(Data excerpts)
=====

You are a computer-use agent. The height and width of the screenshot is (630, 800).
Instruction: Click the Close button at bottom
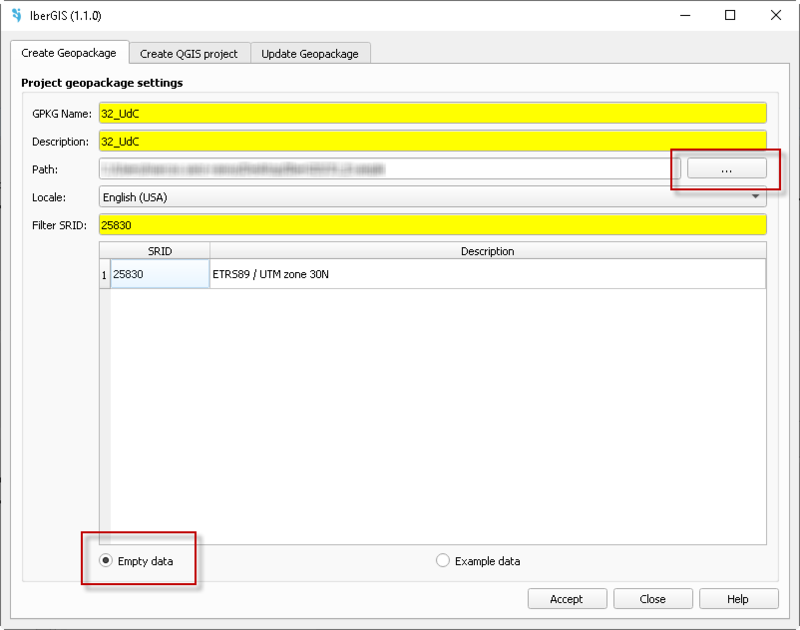point(653,599)
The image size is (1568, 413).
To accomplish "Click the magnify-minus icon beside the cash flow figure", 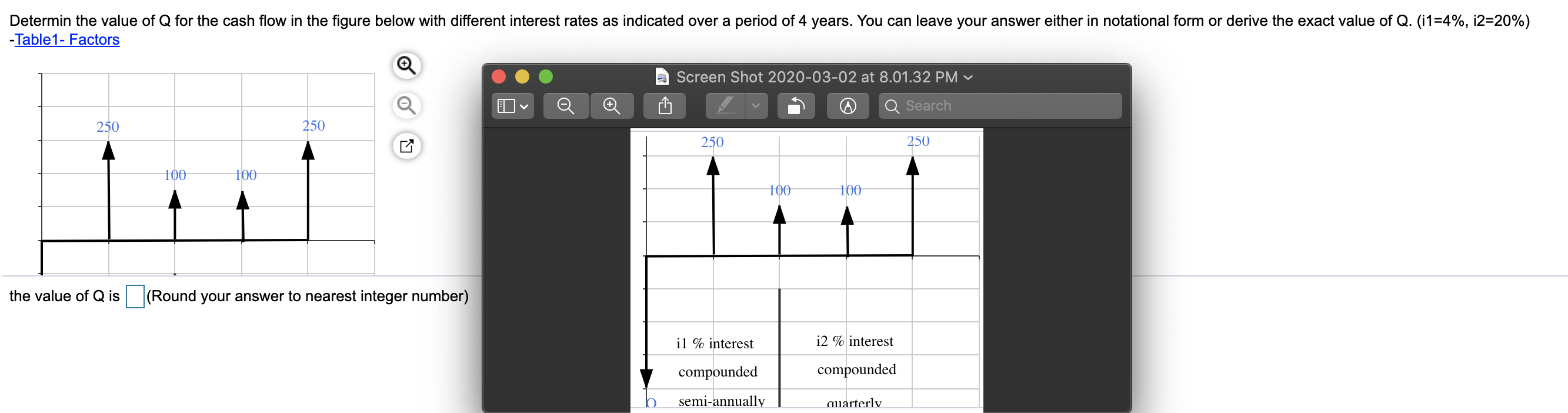I will [x=407, y=105].
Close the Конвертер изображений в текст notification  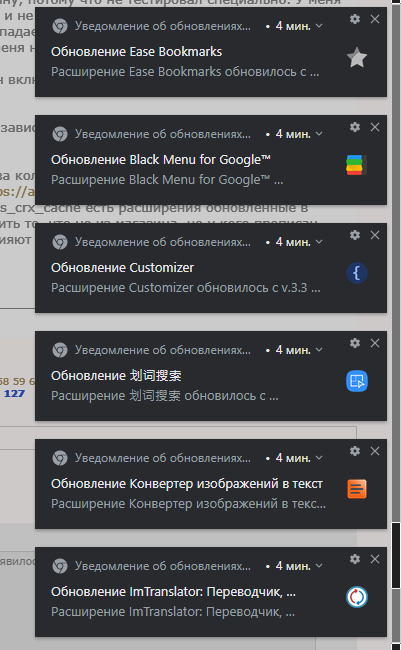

=====

**Task instructions**.
Beginning with the first line of the entries above, repeat each line word for word until the line with "The image size is (1568, 413)." has been given too. Omit the pictures.

**Written response**.
You are a computer-use agent. The height and width of the screenshot is (630, 800).
Instruction: Click the Close button at bottom
point(653,599)
The image size is (1568, 413).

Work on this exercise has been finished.